La Chronique
Ce que Scrutator retient de ce conclave, une fois que tout est su.
Les portes se sont scellées sur un chaos d'egos où chacun pensait être le soleil. Au début, le Conclave fut une guerre de perceptions : Théo, le bruit ; Raphaël, le scalpel ; Irène, la stratégie. Le premier tournant fut l'émergence du « sourire » de Salomé, ce bouclier marketing que tout le monde a tenté de briser. Théo a frappé fort dès le second scrutin : « Chaque fois que quelqu'un exprime une opinion différente de la tienne, tu souris. » Cette observation a révélé la faille de Salomé : elle ne répondait pas aux critiques, elle les transformait en compliments déguisés.

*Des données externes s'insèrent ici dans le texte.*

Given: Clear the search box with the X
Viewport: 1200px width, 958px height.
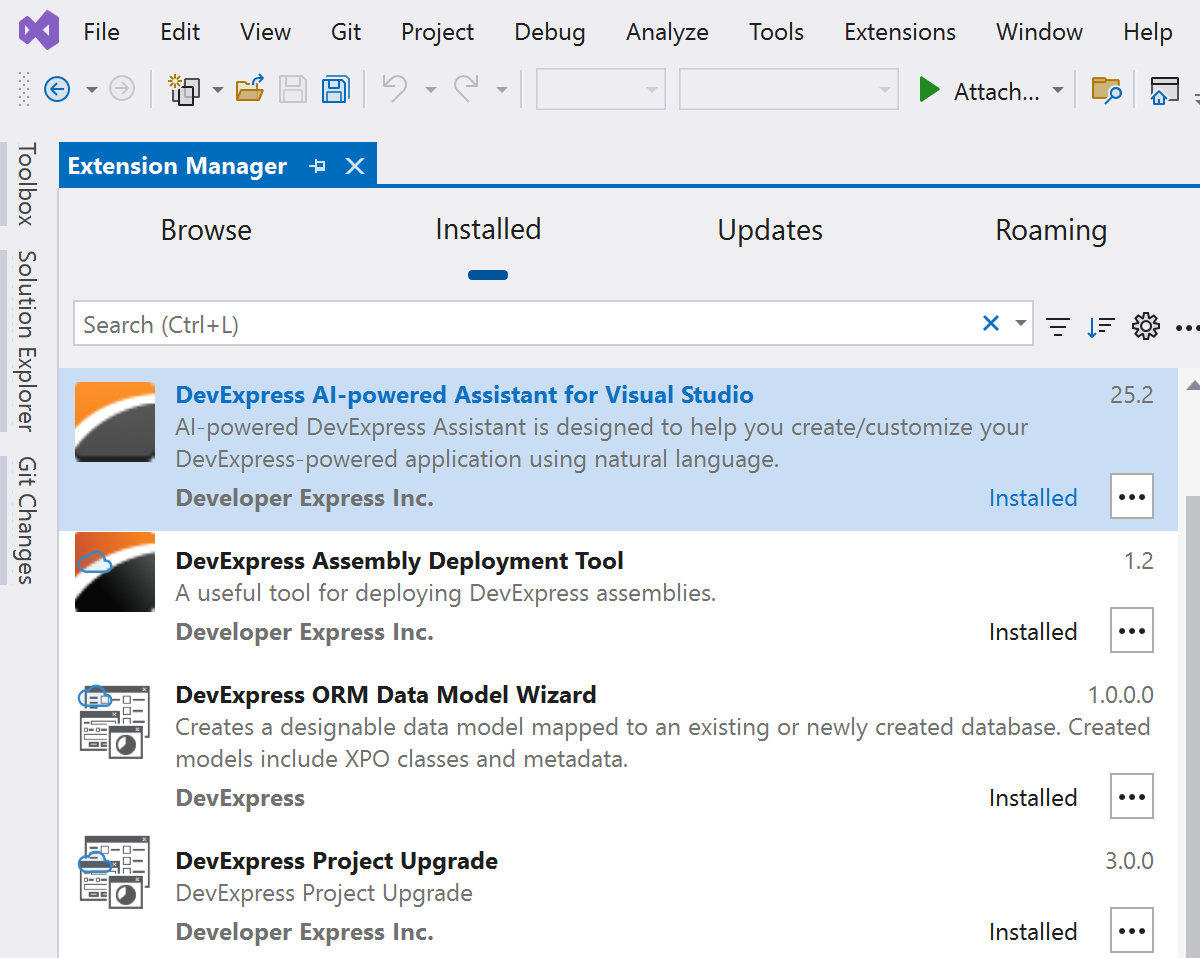Looking at the screenshot, I should 990,322.
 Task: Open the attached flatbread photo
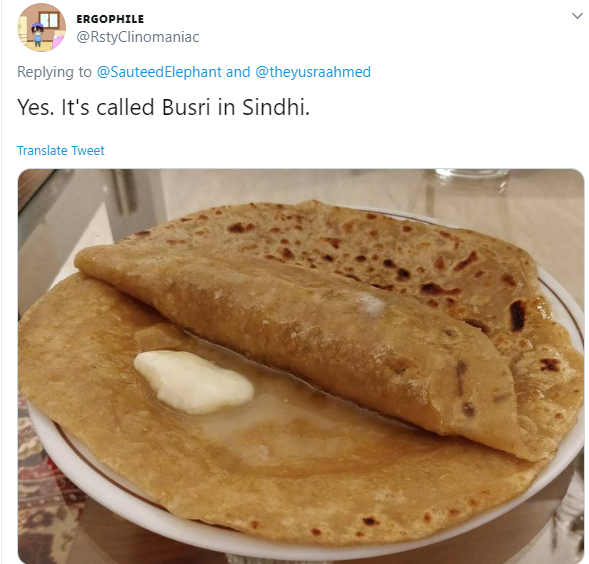coord(301,366)
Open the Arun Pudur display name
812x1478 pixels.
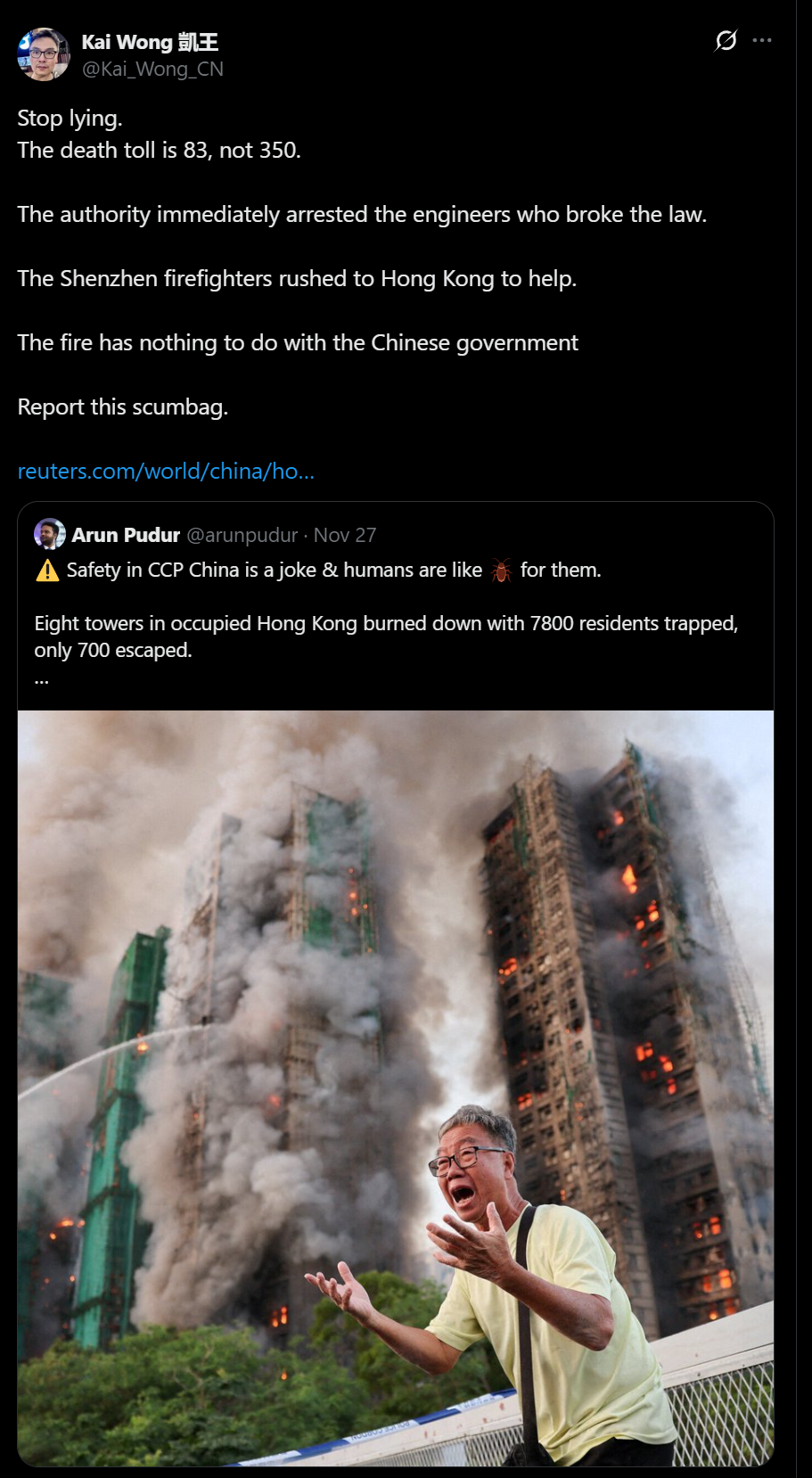point(126,535)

L'excommunication d'Irène au scrutin 3 fut le prix de son ambition. En voulant « optimiser » le vote par un pacte stratégique, elle a fini par s'épuiser elle-même. Le moment bascula quand Vera, avec un rire nasal, a dénoncé sa volonté de contrôle : « Confondre la nuance avec l'indécision est une erreur classique. » Irène est sortie alors qu'elle n'était peut-être qu'une « lampe de bureau » pour Raphaël, ou un « manque de relief » pour Théo.

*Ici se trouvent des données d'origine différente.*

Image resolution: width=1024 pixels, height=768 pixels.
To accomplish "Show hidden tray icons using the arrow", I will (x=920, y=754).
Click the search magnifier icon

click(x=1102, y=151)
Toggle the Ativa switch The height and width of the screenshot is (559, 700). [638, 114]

Le second tournant, plus cruel, fut la chute de Salomé au scrutin 4. Après avoir survécu à trois rounds, elle a été victime de son propre éclat. Le duel final avec Lian a scellé son sort : alors que Salomé proposait un duo presque romantique, Lian a tranché avec une froideur chirurgicale : « Je préférerais te garder comme bouclier humain pendant quelques jours, puis te sacrifier dès que l'air redeviendra respirable. »

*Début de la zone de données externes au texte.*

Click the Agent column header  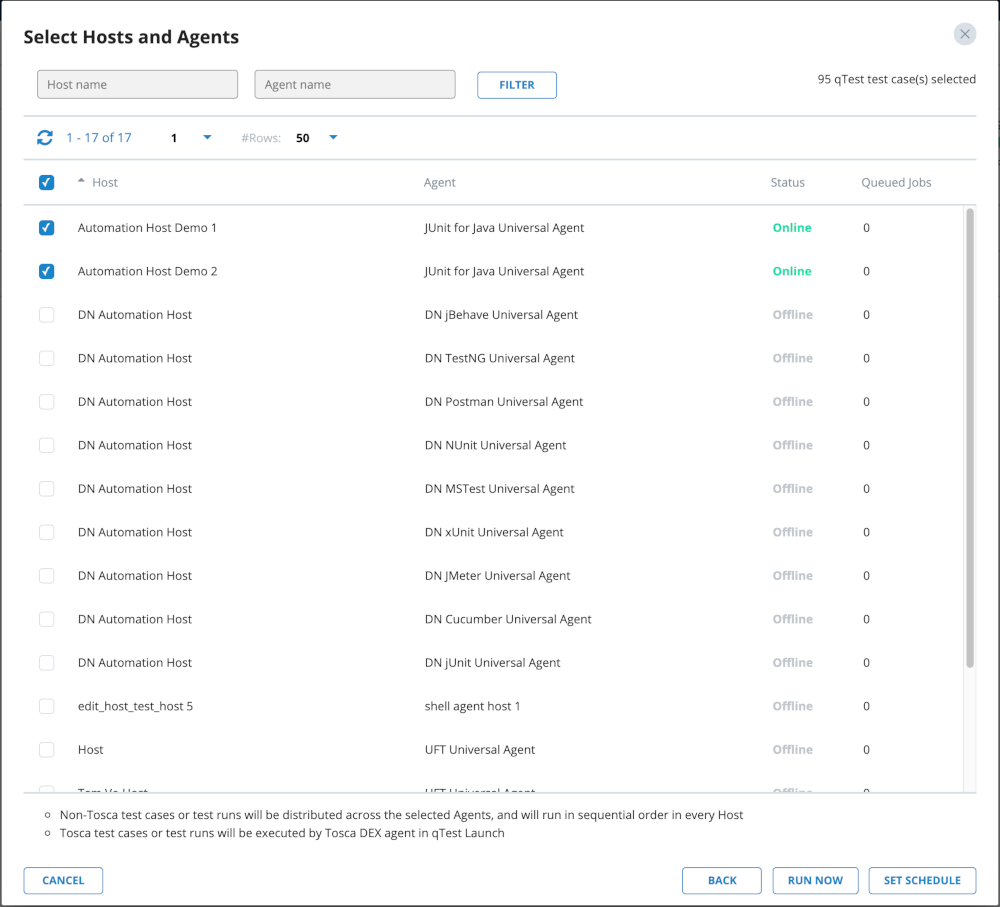(x=439, y=182)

Le collège final se compose de quatre survivants : Lian, Raphaël, Théo et Vera. Ils forment un groupe hétéroclite où le silence de l'un répond à l'agitation de l'autre. Il reste le spectateur (Raphaël), le rideau (Lian), la sauce (Vera) et le plat principal (Théo), tous quatre encore là à la fermeture des portes.